Friedrich Schröder-Sonnenstern (1892-1982) was born Friedrich Emil Schröder in Kaukehmen near Tilsit, East Prussia (now Sovetsk, Kaliningrad Oblast, Russia), as the son of a postal employee. The second of thirteen children, he learned early on to assert himself but soon became an outsider. His parents had him sent to a reform school for theft and “vagrancy” when he was 14 years old. In 1912, having abandoned his training in gardening and dairy farming, he developed ideas of grandeur and was diagnosed with “dementia praecox” at the provincial asylum in Allenberg. He briefly participated in WWI in 1915, was rehospitalised in 1918/19 and eventually declared legally incompetent. In 1919, using the name “Gustav Gnass”, he fled to Berlin. He lived in the district of Schöneberg where he preoccupied himself with occultist healing and divination. He founded a religious sect, staged himself as “Sun King Eliot I” and distributed his income to the poor, often in the form of bread rolls, which earned him the title of “Schrippenkönig” (bread roll king). Later in the 1920s, he called himself “Sonnenstern” (sun star), presenting himself as “Professor Eliot Gnas von Sonnenstern”. He was committed to the provincial asylum in Neustadt, Schleswig-Hostein, in 1933.

 

Becoming an artist

In Neustadt, Schröder met the artist Hans Ralfs, who first encouraged him to draw. Upon his release from the asylum, he spent three years in prison in Kiel and then worked at an air force depot before being detained to a labour camp. In 1942, he fled to Berlin where he managed to hide until the end of WWII. After the war, he started designing painted pamphlets and developed his distinctive style: precise lines and flat colouring, typically using coloured pencil over paint. His works depict bizarre creatures and bear strange titles, such as Mondmoralische Verkehrtheit (World Moral Wrongness) or Schwanenpuppentanz (Swan Puppet Dance).
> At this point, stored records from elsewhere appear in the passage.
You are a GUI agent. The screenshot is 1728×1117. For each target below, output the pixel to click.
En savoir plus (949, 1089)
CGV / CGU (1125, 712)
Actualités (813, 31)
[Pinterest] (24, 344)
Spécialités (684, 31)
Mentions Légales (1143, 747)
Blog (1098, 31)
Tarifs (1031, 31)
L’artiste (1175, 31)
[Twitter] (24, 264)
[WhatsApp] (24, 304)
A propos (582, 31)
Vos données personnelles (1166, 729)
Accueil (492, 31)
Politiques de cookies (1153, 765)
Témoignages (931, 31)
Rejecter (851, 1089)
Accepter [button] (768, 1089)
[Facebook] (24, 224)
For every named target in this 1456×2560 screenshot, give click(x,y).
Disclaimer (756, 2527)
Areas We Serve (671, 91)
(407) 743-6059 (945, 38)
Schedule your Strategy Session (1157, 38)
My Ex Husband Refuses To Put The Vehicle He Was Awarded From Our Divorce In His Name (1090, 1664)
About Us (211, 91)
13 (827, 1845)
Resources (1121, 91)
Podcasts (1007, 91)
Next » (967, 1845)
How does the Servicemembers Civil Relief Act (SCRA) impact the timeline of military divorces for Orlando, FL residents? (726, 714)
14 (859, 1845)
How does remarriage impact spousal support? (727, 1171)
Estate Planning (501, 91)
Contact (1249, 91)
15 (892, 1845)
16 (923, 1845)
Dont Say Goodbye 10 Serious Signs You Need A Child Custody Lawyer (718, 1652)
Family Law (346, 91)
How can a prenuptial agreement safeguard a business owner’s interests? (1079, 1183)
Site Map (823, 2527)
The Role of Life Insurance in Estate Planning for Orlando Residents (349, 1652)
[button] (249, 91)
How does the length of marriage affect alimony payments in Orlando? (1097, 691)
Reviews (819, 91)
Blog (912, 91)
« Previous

According to Kraft (2005: 210), the tension between “master” and “servant” was the core topic in Schröder-Sonnenstern’s life and his productivity provided protection against mental derailment.

 

His career as an artist started taking off in the 1950s, he set up his own studio and was celebrated at the 1959 Exposition Internationale du Surréalisme in Paris. He was supported by a number of renowned artists, among them Juro Kubicek, Hans Bellmer and Friedensreich Hundertwasser. Following the death of his long-time companion, Martha Möller, in 1964, he became an alcoholic and homeless. Schröder-Sonnenstern’s work was highly valued until the 1970s, then his reputation on the art market became tainted by scandals over forgery and pieces that were signed by himself but produced by his assistants. In 1969, he was temporarily treated at Karl Bonhoeffer Psychiatric Hospital in Berlin-Wittenau. From 1973 onwards, he was accommodated by one of his former students at her Berlin-Lichterfelde home where he came to rest at last. Friedrich Schröder-Sonnenstern died in 1982 in Berlin at age 89. He is considered one of the internationally most important representatives of “Outsider Art”.

 

Awards

1967: Retrospective at Kunsthalle Düsseldorf

1973: Retrospective at Kestnergesellschaft in Hanover

1973: Erik Erikson Medal.

 

Literature

Bader, A. (1972): Geisteskranker oder Künstler. Der Fall Friedrich Schröder-Sonnenstern. Bern: Huber.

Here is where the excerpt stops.